* Goal of the exercise
Only a slice of the listing below is wanted. Retype the lines from the one containing "Морскую (97, 1823)" through the one containing "Этика жизни и вымирания (296, 384)", exactly, both ends included.

* Given data

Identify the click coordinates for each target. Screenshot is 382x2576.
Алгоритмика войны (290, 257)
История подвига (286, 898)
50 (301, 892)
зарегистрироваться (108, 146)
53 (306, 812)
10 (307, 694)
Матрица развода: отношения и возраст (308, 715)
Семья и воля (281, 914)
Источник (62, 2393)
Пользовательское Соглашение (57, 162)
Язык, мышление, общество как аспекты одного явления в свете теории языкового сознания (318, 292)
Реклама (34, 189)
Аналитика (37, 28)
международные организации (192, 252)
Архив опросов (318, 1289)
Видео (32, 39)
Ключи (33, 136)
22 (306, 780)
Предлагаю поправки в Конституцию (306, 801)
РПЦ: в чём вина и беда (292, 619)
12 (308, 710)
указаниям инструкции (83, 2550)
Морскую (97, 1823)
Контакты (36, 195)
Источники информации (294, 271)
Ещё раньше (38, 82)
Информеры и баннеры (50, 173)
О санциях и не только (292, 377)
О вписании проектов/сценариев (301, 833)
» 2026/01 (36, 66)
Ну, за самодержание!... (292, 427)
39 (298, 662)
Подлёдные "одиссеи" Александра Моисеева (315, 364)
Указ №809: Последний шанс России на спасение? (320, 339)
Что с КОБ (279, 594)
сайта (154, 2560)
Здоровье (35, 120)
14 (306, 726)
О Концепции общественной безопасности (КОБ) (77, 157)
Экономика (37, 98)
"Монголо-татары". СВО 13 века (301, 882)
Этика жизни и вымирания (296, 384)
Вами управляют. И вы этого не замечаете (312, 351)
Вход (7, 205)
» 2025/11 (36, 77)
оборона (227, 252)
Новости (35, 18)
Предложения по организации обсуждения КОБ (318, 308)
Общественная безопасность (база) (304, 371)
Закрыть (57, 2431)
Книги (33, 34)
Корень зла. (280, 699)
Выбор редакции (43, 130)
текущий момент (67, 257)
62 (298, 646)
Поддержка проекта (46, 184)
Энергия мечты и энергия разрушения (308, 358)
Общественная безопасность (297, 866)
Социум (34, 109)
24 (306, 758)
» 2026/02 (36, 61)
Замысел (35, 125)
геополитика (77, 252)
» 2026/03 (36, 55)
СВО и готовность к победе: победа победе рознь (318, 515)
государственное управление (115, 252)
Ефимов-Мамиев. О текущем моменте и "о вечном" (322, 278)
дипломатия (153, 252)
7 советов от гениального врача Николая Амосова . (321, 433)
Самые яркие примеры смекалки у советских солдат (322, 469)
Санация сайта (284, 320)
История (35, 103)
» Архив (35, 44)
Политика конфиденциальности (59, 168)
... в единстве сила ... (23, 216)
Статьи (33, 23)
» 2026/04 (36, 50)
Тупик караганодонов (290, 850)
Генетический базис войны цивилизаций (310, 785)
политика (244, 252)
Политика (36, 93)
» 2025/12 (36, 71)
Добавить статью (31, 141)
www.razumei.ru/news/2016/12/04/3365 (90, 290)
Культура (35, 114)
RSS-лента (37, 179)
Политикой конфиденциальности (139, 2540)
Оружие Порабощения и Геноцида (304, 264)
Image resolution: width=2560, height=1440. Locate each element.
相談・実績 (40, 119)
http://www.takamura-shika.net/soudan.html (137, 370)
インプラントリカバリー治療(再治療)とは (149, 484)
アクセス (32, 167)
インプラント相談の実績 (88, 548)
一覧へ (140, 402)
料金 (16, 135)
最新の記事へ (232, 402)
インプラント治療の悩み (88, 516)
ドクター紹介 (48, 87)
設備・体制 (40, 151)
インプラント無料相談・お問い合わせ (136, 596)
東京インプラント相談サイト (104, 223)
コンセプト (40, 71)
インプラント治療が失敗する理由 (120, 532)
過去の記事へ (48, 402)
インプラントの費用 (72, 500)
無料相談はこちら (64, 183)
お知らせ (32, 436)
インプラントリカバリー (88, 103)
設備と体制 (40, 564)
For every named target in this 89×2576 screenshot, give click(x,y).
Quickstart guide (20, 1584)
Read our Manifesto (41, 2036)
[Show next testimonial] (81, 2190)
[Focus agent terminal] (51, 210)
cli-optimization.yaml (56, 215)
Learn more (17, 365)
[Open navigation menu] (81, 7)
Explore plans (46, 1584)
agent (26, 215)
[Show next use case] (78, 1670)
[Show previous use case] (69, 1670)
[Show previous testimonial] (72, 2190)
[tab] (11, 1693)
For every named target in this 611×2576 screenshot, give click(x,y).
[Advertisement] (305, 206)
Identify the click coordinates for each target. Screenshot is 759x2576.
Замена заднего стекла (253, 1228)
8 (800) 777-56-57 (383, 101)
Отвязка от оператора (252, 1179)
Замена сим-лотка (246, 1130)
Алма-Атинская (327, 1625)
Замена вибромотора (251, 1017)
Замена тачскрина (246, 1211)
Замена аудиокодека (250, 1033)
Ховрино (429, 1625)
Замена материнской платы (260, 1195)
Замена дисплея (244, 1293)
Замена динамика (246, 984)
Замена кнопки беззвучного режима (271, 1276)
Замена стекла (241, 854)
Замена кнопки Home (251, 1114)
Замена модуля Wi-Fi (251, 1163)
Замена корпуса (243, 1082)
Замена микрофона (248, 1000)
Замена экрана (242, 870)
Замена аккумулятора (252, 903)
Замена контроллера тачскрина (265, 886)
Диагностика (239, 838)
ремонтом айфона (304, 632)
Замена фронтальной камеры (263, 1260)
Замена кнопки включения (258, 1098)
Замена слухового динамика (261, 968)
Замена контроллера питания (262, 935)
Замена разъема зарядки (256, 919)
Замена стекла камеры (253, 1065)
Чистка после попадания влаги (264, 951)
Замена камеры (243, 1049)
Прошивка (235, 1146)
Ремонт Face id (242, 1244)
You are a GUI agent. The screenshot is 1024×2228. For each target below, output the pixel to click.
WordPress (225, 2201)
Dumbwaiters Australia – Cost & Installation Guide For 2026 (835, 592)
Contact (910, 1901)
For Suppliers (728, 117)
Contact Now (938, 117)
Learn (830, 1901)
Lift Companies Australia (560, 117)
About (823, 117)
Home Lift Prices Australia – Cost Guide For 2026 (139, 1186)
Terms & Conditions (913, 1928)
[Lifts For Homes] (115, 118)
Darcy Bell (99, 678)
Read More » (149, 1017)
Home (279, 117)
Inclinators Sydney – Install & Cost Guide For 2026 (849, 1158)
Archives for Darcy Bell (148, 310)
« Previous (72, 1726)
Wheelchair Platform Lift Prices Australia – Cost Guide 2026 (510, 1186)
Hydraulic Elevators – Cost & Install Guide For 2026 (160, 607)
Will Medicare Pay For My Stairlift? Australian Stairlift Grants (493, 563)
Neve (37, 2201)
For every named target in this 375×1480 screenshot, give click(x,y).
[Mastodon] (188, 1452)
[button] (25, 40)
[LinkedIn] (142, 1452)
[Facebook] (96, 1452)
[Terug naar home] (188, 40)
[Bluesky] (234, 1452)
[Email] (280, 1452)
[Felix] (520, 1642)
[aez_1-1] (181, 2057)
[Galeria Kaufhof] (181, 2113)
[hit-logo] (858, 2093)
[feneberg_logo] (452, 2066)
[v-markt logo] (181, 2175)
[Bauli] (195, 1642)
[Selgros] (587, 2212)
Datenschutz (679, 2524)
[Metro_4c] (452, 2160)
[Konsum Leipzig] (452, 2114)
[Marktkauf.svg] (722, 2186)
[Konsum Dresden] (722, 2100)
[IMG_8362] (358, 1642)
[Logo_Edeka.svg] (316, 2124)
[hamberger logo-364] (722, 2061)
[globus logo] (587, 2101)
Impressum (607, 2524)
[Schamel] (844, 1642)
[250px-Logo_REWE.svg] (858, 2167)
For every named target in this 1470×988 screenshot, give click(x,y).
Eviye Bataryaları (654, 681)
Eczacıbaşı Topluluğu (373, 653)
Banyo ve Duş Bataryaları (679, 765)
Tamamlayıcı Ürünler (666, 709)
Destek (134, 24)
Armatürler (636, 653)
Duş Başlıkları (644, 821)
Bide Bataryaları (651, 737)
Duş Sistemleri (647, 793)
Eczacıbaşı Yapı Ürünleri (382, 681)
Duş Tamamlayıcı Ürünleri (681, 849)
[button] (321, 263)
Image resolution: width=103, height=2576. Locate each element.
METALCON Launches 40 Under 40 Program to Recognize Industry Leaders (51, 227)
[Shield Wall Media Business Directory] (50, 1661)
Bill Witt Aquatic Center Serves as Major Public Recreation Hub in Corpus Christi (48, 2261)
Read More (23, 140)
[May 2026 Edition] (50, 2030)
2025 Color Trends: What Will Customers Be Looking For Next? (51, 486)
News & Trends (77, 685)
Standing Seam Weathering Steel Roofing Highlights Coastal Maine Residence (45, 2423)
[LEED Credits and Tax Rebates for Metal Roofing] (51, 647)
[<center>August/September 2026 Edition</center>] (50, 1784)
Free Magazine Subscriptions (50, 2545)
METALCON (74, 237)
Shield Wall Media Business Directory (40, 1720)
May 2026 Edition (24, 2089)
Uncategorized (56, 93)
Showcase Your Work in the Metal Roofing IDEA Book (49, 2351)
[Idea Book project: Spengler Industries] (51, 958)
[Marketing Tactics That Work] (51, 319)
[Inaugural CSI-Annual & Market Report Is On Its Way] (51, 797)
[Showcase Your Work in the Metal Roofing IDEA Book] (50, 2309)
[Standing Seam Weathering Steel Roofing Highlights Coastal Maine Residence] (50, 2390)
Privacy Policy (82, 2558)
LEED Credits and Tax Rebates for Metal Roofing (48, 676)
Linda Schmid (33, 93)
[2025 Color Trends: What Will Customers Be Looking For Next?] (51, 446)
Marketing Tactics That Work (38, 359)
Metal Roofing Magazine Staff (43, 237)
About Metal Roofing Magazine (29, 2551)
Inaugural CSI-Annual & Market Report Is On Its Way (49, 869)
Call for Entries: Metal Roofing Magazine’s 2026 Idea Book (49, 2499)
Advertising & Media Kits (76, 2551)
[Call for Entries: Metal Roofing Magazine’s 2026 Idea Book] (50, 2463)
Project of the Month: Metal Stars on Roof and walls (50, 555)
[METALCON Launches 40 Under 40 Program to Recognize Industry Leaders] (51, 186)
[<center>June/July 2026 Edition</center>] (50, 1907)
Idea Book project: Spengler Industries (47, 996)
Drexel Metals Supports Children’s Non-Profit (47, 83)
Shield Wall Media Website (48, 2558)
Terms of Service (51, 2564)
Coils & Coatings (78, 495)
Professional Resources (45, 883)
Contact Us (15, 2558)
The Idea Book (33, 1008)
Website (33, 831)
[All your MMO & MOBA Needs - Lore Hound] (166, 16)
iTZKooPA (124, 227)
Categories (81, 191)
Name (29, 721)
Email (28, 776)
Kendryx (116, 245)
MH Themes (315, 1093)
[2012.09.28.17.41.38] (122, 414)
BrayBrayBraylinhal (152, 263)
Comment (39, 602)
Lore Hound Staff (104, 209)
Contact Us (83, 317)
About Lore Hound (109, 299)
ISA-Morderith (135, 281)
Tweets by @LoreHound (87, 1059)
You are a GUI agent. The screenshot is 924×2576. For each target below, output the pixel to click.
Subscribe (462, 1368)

* Response for this exercise
Морскую (97, 1823)
Контакты (36, 195)
Источники информации (294, 271)
Ещё раньше (38, 82)
Информеры и баннеры (50, 173)
О санциях и не только (292, 377)
О вписании проектов/сценариев (301, 833)
» 2026/01 (36, 66)
Ну, за самодержание!... (292, 427)
39 (298, 662)
Подлёдные "одиссеи" Александра Моисеева (315, 364)
Указ №809: Последний шанс России на спасение? (320, 339)
Что с КОБ (279, 594)
сайта (154, 2560)
Здоровье (35, 120)
14 (306, 726)
О Концепции общественной безопасности (КОБ) (77, 157)
Экономика (37, 98)
"Монголо-татары". СВО 13 века (301, 882)
Этика жизни и вымирания (296, 384)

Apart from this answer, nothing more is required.